Start of INFORMATION PROVIDED

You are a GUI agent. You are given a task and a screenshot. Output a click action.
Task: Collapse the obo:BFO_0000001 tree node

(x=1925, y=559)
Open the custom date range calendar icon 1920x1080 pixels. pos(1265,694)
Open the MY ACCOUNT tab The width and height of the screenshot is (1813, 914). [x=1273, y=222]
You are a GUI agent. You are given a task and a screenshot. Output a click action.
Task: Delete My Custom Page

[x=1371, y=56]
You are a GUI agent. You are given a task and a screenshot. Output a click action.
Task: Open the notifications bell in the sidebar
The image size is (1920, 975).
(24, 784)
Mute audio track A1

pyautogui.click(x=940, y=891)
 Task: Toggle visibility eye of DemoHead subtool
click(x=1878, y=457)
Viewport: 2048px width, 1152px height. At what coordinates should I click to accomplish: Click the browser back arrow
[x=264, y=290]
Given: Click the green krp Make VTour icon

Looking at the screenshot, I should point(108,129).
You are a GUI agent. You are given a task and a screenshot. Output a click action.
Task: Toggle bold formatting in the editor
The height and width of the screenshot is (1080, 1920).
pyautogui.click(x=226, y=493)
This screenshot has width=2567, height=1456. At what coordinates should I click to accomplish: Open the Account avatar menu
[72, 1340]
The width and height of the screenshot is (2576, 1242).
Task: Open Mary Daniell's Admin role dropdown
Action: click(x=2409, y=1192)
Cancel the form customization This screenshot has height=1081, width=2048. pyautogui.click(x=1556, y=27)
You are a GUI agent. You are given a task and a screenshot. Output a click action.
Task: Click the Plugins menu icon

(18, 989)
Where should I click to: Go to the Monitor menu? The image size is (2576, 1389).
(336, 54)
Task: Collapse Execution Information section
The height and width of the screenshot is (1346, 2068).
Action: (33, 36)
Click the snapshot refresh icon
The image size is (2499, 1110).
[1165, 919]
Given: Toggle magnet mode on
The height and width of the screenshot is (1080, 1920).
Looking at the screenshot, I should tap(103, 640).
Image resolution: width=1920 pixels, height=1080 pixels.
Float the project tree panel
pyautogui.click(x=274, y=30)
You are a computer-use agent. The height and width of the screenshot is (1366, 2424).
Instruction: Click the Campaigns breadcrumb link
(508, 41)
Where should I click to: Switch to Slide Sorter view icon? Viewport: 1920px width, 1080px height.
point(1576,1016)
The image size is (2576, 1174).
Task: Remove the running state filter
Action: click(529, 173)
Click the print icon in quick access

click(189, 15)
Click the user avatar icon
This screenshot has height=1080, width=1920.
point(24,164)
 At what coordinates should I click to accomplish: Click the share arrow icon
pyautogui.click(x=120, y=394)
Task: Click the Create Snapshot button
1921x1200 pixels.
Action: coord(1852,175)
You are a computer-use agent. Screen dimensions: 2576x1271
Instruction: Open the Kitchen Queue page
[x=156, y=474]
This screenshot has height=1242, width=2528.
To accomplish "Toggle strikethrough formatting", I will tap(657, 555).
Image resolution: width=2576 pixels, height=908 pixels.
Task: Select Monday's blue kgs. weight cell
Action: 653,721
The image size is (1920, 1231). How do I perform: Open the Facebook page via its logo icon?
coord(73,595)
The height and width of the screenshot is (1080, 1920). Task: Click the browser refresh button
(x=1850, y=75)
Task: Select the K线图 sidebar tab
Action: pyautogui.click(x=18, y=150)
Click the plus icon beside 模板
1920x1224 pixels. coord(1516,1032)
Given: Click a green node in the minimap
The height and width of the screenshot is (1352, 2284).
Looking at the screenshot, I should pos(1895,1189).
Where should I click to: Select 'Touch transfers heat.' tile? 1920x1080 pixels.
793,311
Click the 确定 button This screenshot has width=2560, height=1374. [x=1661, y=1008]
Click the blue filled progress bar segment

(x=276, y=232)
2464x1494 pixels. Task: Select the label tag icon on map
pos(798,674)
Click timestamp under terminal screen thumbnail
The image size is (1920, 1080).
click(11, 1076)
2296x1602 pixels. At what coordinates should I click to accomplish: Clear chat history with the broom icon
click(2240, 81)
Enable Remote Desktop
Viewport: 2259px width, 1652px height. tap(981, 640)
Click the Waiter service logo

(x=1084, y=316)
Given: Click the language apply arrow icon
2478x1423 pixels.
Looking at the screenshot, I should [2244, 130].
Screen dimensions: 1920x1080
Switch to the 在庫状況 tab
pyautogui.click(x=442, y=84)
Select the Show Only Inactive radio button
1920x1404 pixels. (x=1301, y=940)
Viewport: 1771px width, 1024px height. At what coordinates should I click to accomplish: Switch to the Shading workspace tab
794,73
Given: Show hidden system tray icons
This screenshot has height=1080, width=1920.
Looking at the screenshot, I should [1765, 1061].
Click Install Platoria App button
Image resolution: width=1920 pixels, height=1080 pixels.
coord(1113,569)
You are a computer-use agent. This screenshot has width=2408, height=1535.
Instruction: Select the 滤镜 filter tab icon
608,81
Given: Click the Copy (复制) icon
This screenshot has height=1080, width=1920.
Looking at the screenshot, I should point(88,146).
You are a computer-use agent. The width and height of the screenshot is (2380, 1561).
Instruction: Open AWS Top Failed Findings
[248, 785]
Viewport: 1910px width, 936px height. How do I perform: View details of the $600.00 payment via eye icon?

End of INFORMATION PROVIDED

> _EXERCISE AIM_: Copy each line of the material exactly as written.

> _WRITTEN ANSWER_:
You are a GUI agent. You are given a task and a screenshot. Output a click action.
Task: Collapse the obo:BFO_0000001 tree node

(x=1925, y=559)
Open the custom date range calendar icon 1920x1080 pixels. pos(1265,694)
Open the MY ACCOUNT tab The width and height of the screenshot is (1813, 914). [x=1273, y=222]
You are a GUI agent. You are given a task and a screenshot. Output a click action.
Task: Delete My Custom Page

[x=1371, y=56]
You are a GUI agent. You are given a task and a screenshot. Output a click action.
Task: Open the notifications bell in the sidebar
The image size is (1920, 975).
(24, 784)
Mute audio track A1

pyautogui.click(x=940, y=891)
 Task: Toggle visibility eye of DemoHead subtool
click(x=1878, y=457)
Viewport: 2048px width, 1152px height. At what coordinates should I click to accomplish: Click the browser back arrow
[x=264, y=290]
Given: Click the green krp Make VTour icon

Looking at the screenshot, I should point(108,129).
You are a GUI agent. You are given a task and a screenshot. Output a click action.
Task: Toggle bold formatting in the editor
The height and width of the screenshot is (1080, 1920).
pyautogui.click(x=226, y=493)
This screenshot has width=2567, height=1456. At what coordinates should I click to accomplish: Open the Account avatar menu
[72, 1340]
The width and height of the screenshot is (2576, 1242).
Task: Open Mary Daniell's Admin role dropdown
Action: click(x=2409, y=1192)
Cancel the form customization This screenshot has height=1081, width=2048. pyautogui.click(x=1556, y=27)
You are a GUI agent. You are given a task and a screenshot. Output a click action.
Task: Click the Plugins menu icon

(18, 989)
Where should I click to: Go to the Monitor menu? The image size is (2576, 1389).
(336, 54)
Task: Collapse Execution Information section
The height and width of the screenshot is (1346, 2068).
Action: (33, 36)
Click the snapshot refresh icon
The image size is (2499, 1110).
[1165, 919]
Given: Toggle magnet mode on
The height and width of the screenshot is (1080, 1920).
Looking at the screenshot, I should tap(103, 640).
Image resolution: width=1920 pixels, height=1080 pixels.
Float the project tree panel
pyautogui.click(x=274, y=30)
You are a computer-use agent. The height and width of the screenshot is (1366, 2424).
Instruction: Click the Campaigns breadcrumb link
(508, 41)
Where should I click to: Switch to Slide Sorter view icon? Viewport: 1920px width, 1080px height.
point(1576,1016)
The image size is (2576, 1174).
Task: Remove the running state filter
Action: click(529, 173)
Click the print icon in quick access

click(189, 15)
Click the user avatar icon
This screenshot has height=1080, width=1920.
point(24,164)
 At what coordinates should I click to accomplish: Click the share arrow icon
pyautogui.click(x=120, y=394)
Task: Click the Create Snapshot button
1921x1200 pixels.
Action: coord(1852,175)
You are a computer-use agent. Screen dimensions: 2576x1271
Instruction: Open the Kitchen Queue page
[x=156, y=474]
This screenshot has height=1242, width=2528.
To accomplish "Toggle strikethrough formatting", I will tap(657, 555).
Image resolution: width=2576 pixels, height=908 pixels.
Task: Select Monday's blue kgs. weight cell
Action: 653,721
The image size is (1920, 1231). How do I perform: Open the Facebook page via its logo icon?
coord(73,595)
The height and width of the screenshot is (1080, 1920). Task: Click the browser refresh button
(x=1850, y=75)
Task: Select the K线图 sidebar tab
Action: pyautogui.click(x=18, y=150)
Click the plus icon beside 模板
1920x1224 pixels. coord(1516,1032)
Given: Click a green node in the minimap
The height and width of the screenshot is (1352, 2284).
Looking at the screenshot, I should pos(1895,1189).
Where should I click to: Select 'Touch transfers heat.' tile? 1920x1080 pixels.
793,311
Click the 确定 button This screenshot has width=2560, height=1374. [x=1661, y=1008]
Click the blue filled progress bar segment

(x=276, y=232)
2464x1494 pixels. Task: Select the label tag icon on map
pos(798,674)
Click timestamp under terminal screen thumbnail
The image size is (1920, 1080).
click(11, 1076)
2296x1602 pixels. At what coordinates should I click to accomplish: Clear chat history with the broom icon
click(2240, 81)
Enable Remote Desktop
Viewport: 2259px width, 1652px height. tap(981, 640)
Click the Waiter service logo

(x=1084, y=316)
Given: Click the language apply arrow icon
2478x1423 pixels.
Looking at the screenshot, I should [2244, 130].
Screen dimensions: 1920x1080
Switch to the 在庫状況 tab
pyautogui.click(x=442, y=84)
Select the Show Only Inactive radio button
1920x1404 pixels. (x=1301, y=940)
Viewport: 1771px width, 1024px height. At what coordinates should I click to accomplish: Switch to the Shading workspace tab
794,73
Given: Show hidden system tray icons
This screenshot has height=1080, width=1920.
Looking at the screenshot, I should [1765, 1061].
Click Install Platoria App button
Image resolution: width=1920 pixels, height=1080 pixels.
coord(1113,569)
You are a computer-use agent. This screenshot has width=2408, height=1535.
Instruction: Select the 滤镜 filter tab icon
608,81
Given: Click the Copy (复制) icon
This screenshot has height=1080, width=1920.
Looking at the screenshot, I should point(88,146).
You are a computer-use agent. The width and height of the screenshot is (2380, 1561).
Instruction: Open AWS Top Failed Findings
[248, 785]
Viewport: 1910px width, 936px height. How do I perform: View details of the $600.00 payment via eye icon?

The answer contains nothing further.